Everyone knows about azulejos, everyone photographs them in the streets of Porto and Lisbon, taking one home to rest their ladle on, or use as a paperweight. The first date back to the 16th century, following a technique learnt in Morocco after the conquest of Ceuta. However, the phenomenon exploded the following century, after the invention (in Italy) of the majolica technique, a particular ceramic in which colors are applied directly onto wet clay to give the tiles the graceful luminosity of a fresco. Used inside or on the façades of Baroque churches, azulejos were particularly prized for balancing the profusion of gold and the gaudy opulence of the surrounding inlays, a combination that still conveys a harmony poised between the hieratic and the folkloric.
Almost as widespread as azulejos tiles, although not intrinsically belonging to the Portuguese national identity, are the Iznik ceramics of Islamic import. The historical events between 'the Moors' and the Portuguese people are centuries old, passing through troubled eras such as those of the reconquista, to less bloody periods marked by commercial collaboration. The result of this is 'the Moorish style', whose architectural extravagances and ingenuity we admire today.
The Iznik ceramics loved, collected and copied by the Portuguese have, in turn, an illustrious cultural antecedent, namely the refined blue and white porcelain of the Ming dynasty. Starting with the 'vine branch' motif, simplified to suit the skills of the local craftsmen, Iznik ceramics gradually began to gain characteristics of their own. An initial breakthrough was the introduction of turquoise, quickly followed by sage green and new plant forms, similar to pomegranates and artichokes.
When the craftsmen reached the peak of their mastery of technique, plates, vases and tiles featured not only red details, but also a splendid repertoire of images: carnations, tulips, daisies and swathes of clouds chasing each other around the edges.

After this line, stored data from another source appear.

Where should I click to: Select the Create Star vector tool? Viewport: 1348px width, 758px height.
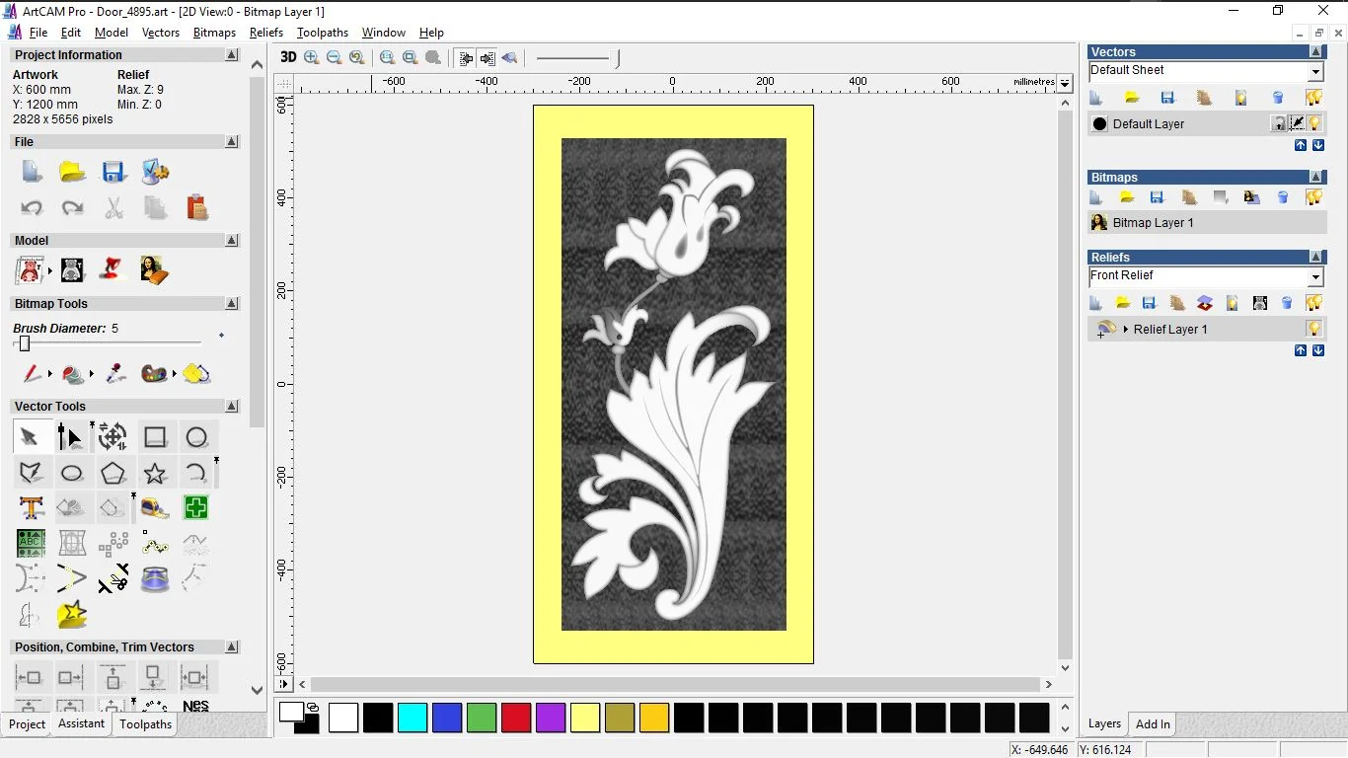click(155, 474)
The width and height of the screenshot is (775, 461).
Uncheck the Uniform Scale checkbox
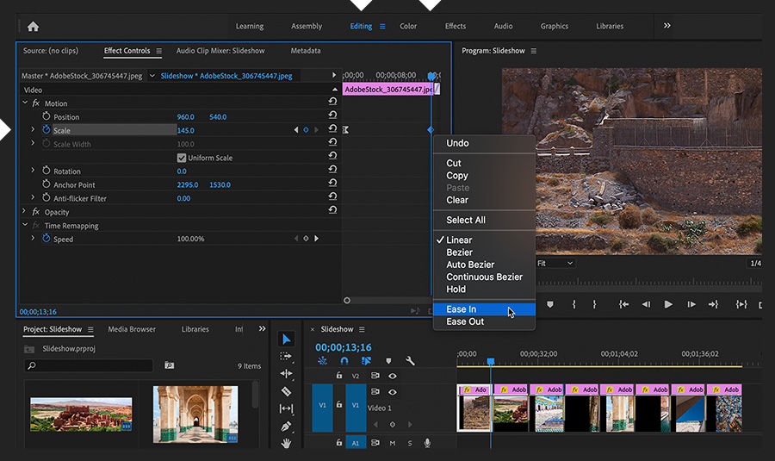tap(182, 158)
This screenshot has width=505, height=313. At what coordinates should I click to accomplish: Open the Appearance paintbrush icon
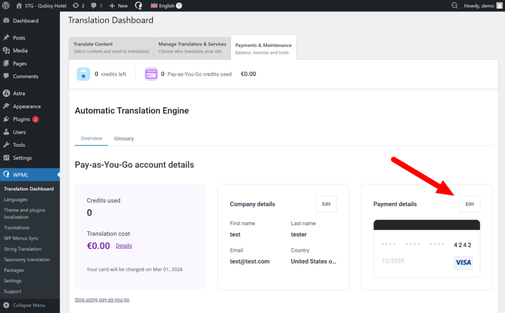(6, 106)
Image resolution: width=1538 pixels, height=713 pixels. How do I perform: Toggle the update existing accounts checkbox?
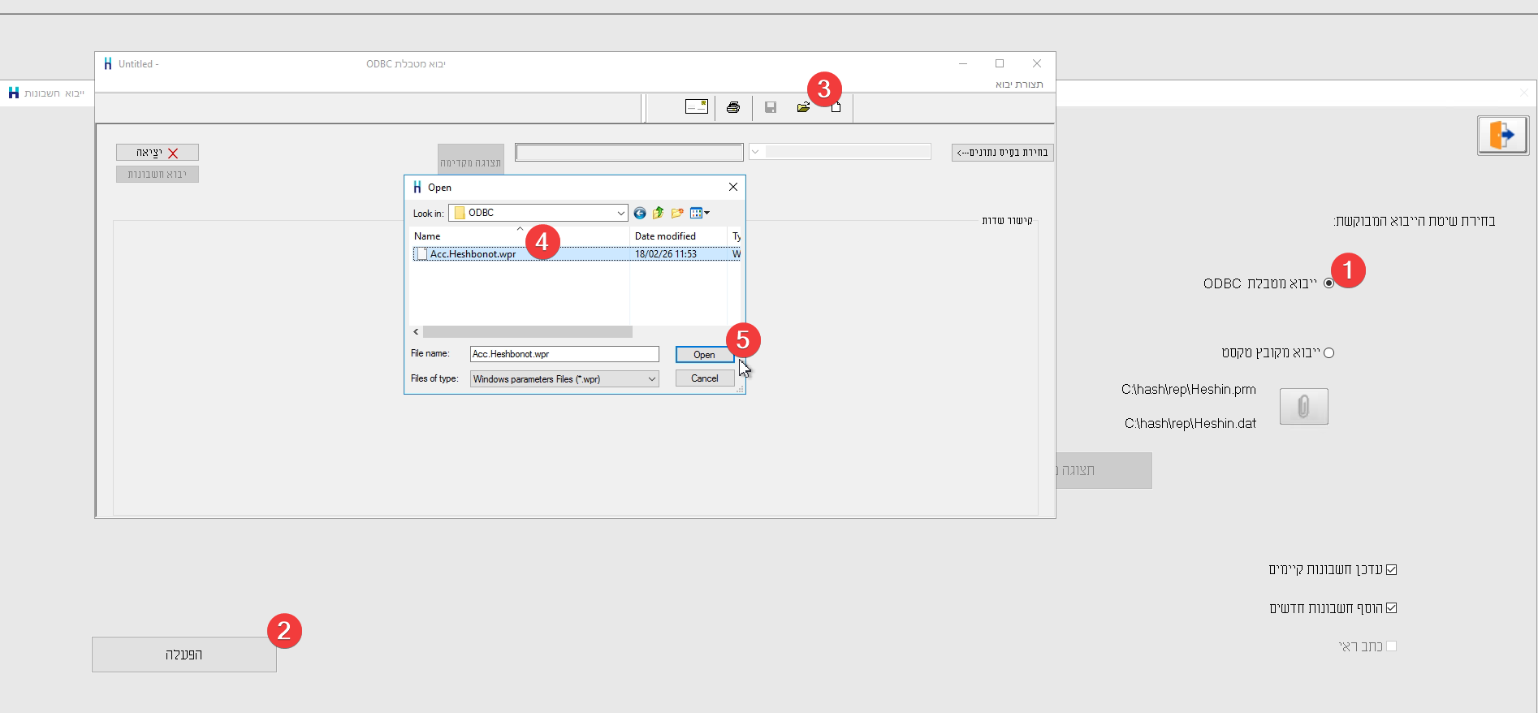(x=1391, y=569)
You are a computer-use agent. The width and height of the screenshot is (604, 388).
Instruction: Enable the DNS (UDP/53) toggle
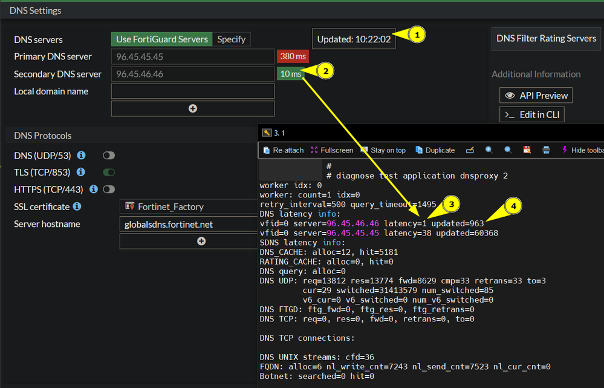[109, 156]
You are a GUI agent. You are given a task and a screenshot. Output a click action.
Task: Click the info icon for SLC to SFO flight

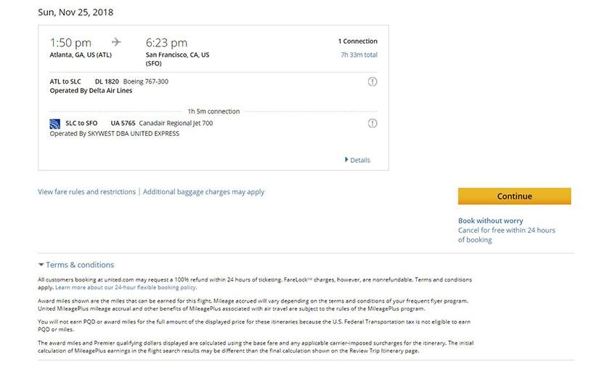pos(373,124)
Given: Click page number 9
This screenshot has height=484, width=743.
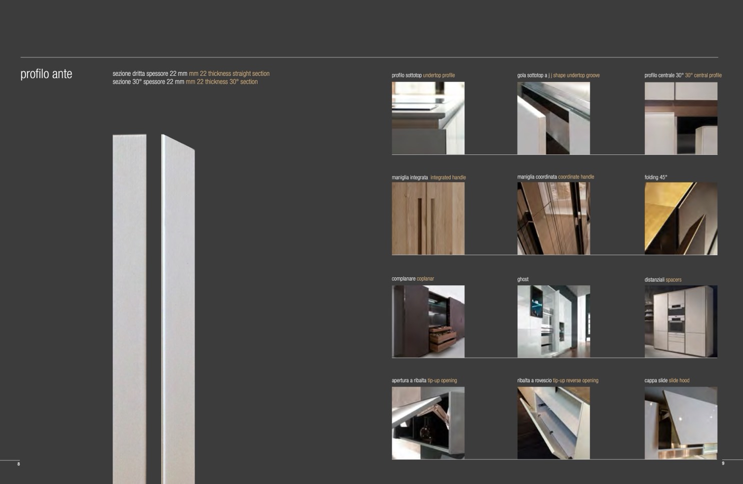Looking at the screenshot, I should point(723,464).
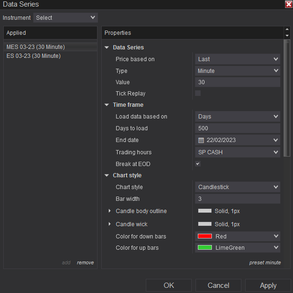Select ES 03-23 (30 Minute) series
This screenshot has width=293, height=293.
pos(34,56)
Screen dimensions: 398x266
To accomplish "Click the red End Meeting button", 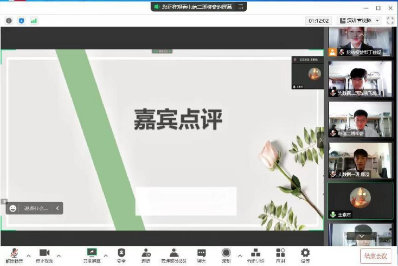I will 376,255.
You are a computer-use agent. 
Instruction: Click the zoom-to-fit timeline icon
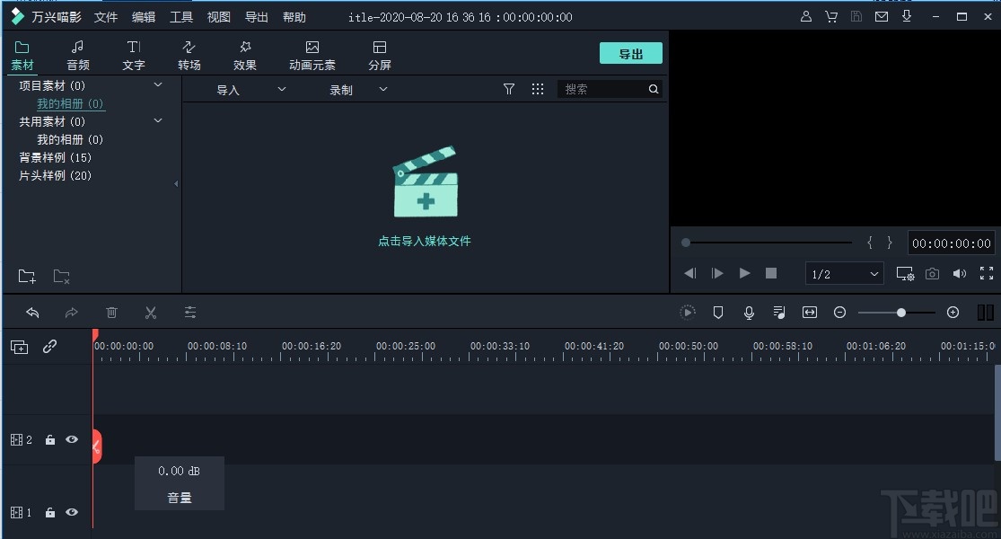[x=810, y=312]
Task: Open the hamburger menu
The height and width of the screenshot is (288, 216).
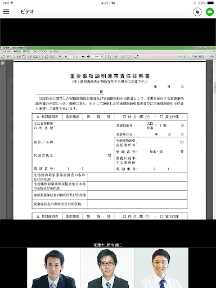Action: [6, 12]
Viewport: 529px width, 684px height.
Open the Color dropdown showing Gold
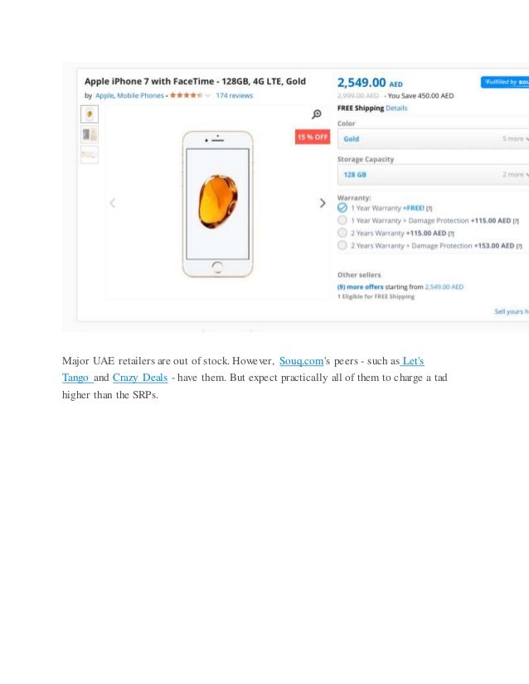pos(433,139)
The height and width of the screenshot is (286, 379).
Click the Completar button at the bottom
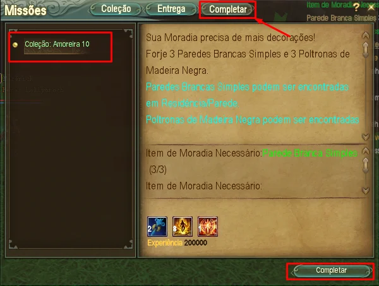point(332,271)
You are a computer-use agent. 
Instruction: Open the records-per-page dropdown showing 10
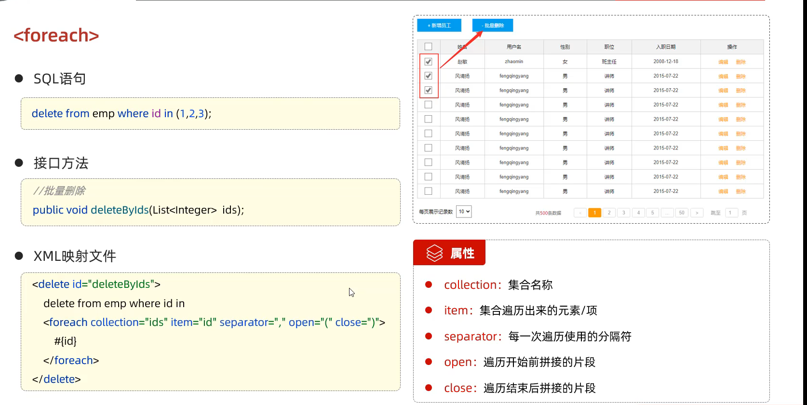(x=463, y=212)
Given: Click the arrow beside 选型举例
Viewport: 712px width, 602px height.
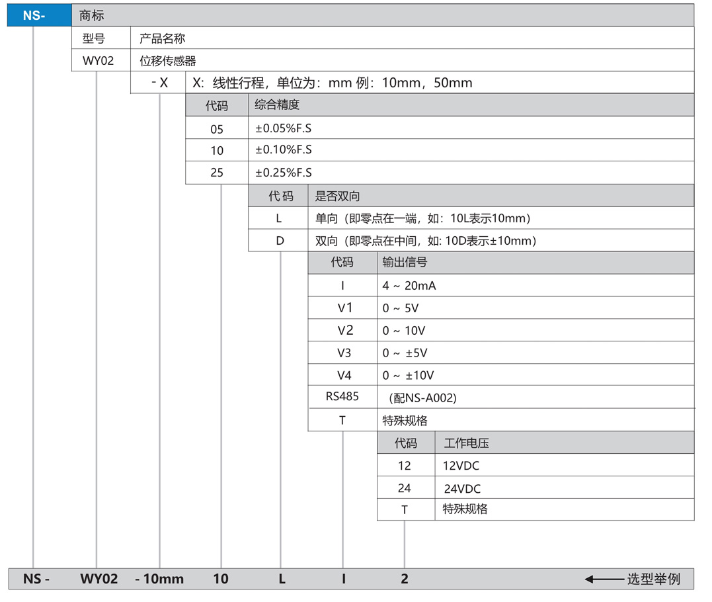Looking at the screenshot, I should [603, 580].
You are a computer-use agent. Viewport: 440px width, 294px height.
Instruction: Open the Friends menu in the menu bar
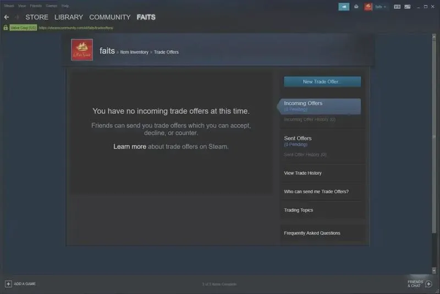36,6
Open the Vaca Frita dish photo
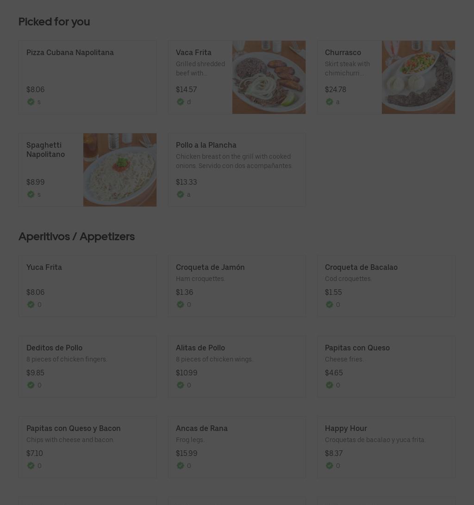Screen dimensions: 474x505 269,77
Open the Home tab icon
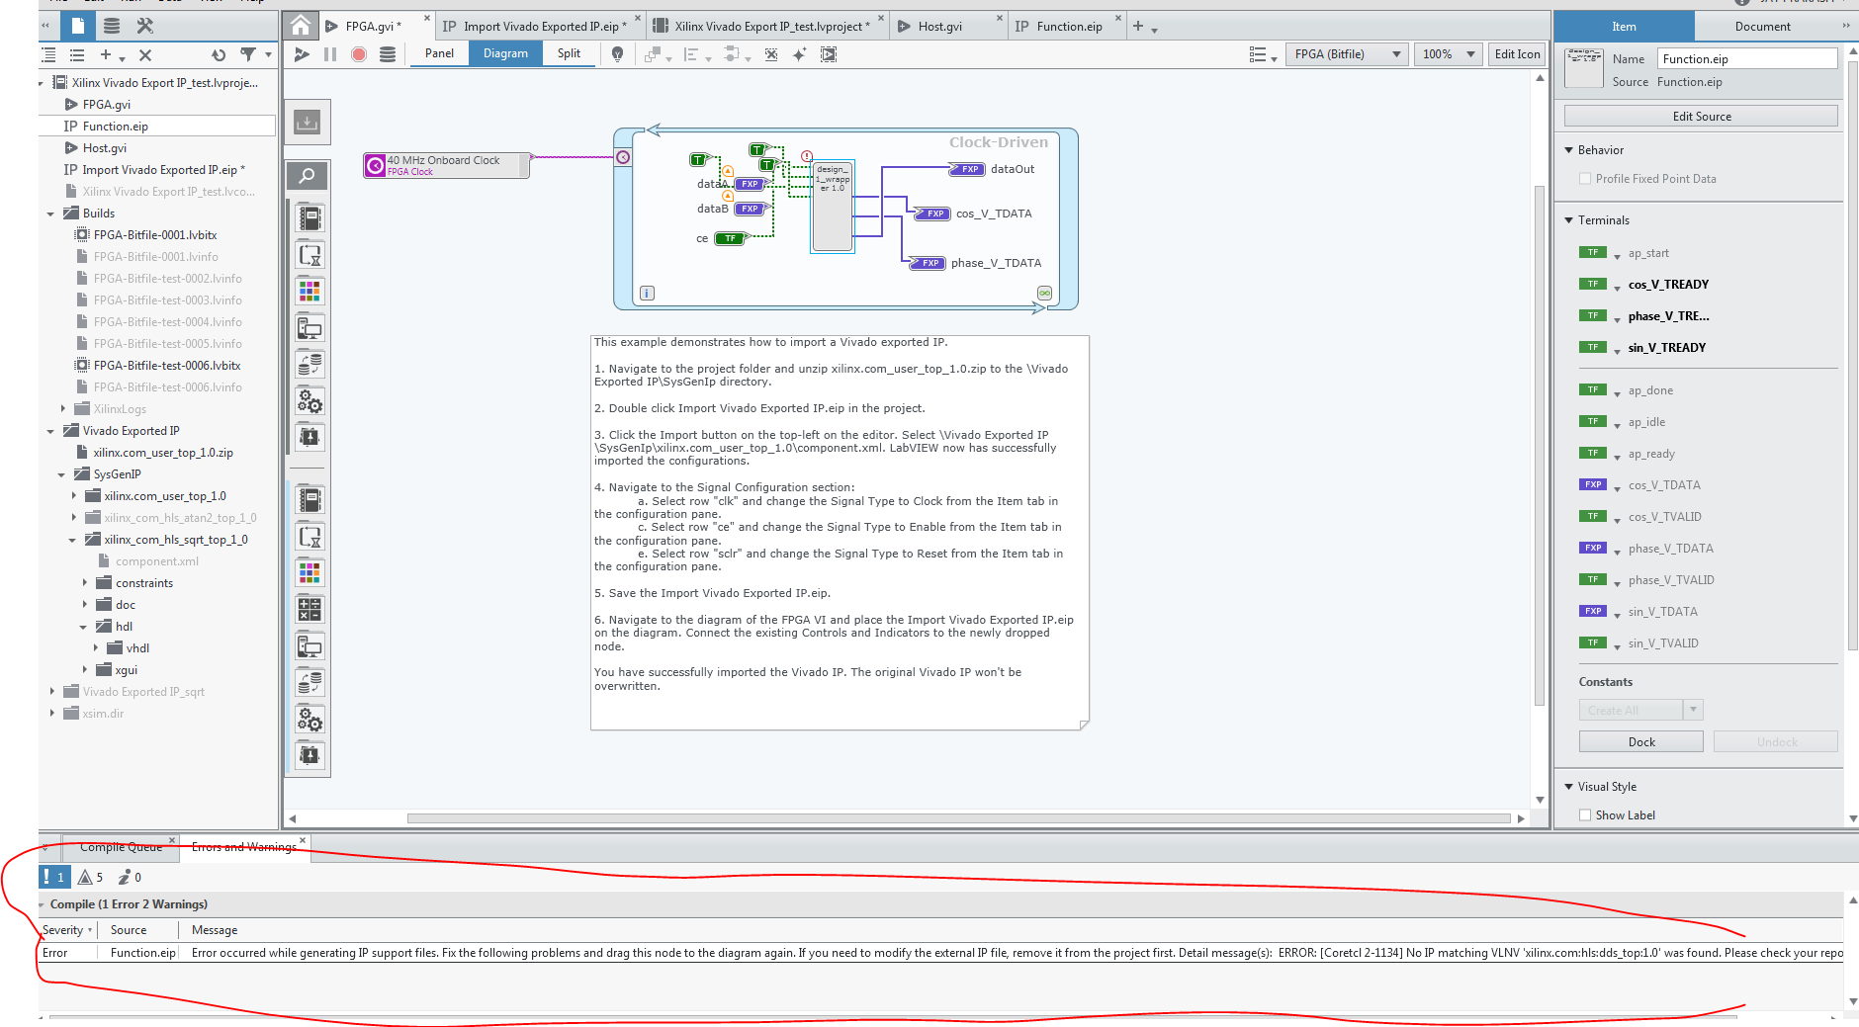Image resolution: width=1859 pixels, height=1027 pixels. [301, 26]
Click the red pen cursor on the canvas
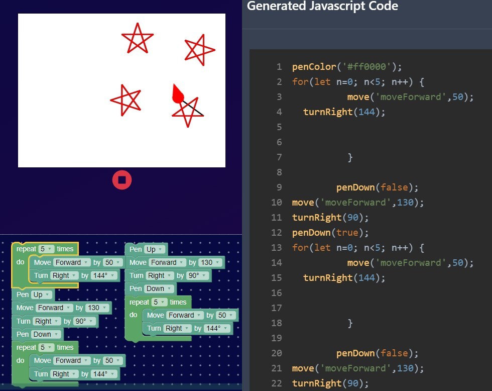Screen dimensions: 492x391 (x=178, y=94)
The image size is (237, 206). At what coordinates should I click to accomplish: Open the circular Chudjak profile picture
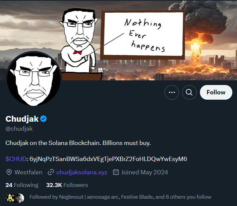click(34, 79)
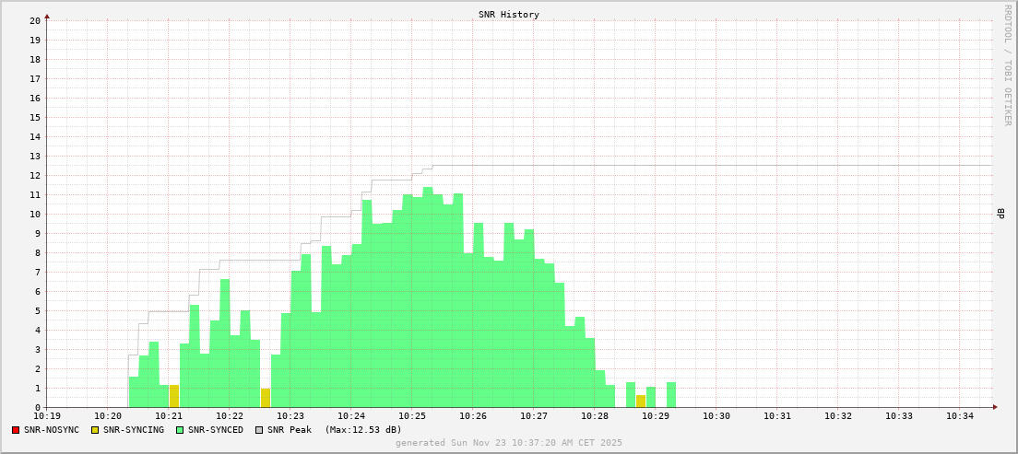This screenshot has width=1018, height=454.
Task: Click the 10:30 time label on x-axis
Action: tap(716, 416)
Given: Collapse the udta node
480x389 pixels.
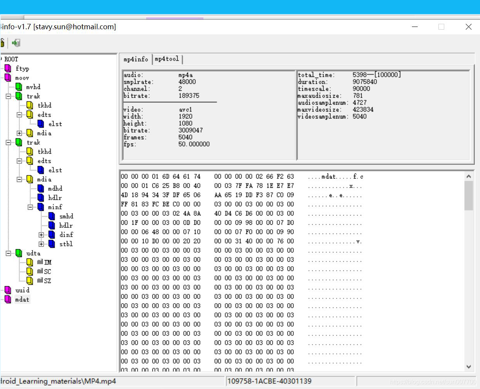Looking at the screenshot, I should [x=8, y=253].
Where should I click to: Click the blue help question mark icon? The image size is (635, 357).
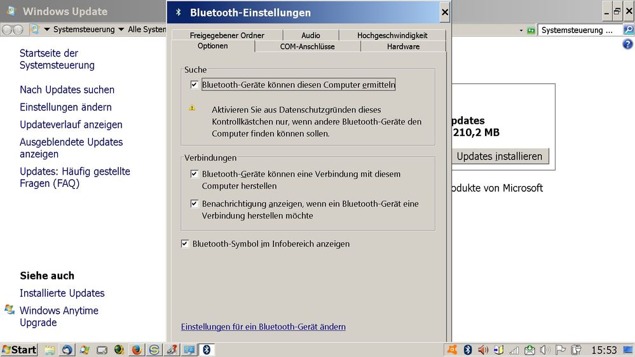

Ceramic detail, Portugal © Sara Pierdonà
The Portuguese language has a term that teases expert linguists, ready to swear that it is untranslatable, and that pleases the imagination of poets, who have scattered it in their verses. Saudade: it can mean sadness, nostalgia or happy memory. And what better than an object to awaken it? Whether you are in a small inland town or a village overlooking the ocean, you will always find an old craftsman displaying his wares or working with concentration on a ceramic cup or crucifix.
Not necessarily vibrant azulejos, nor sophisticated Izniks. Often, they are simply earth-colored ceramics, glazed but without decoration, sometimes made without the use of a potter's wheel. And yet, there is something touching about these somewhat rough and irregular objects. Something suggests they were made in exactly the same way decades ago, generations ago.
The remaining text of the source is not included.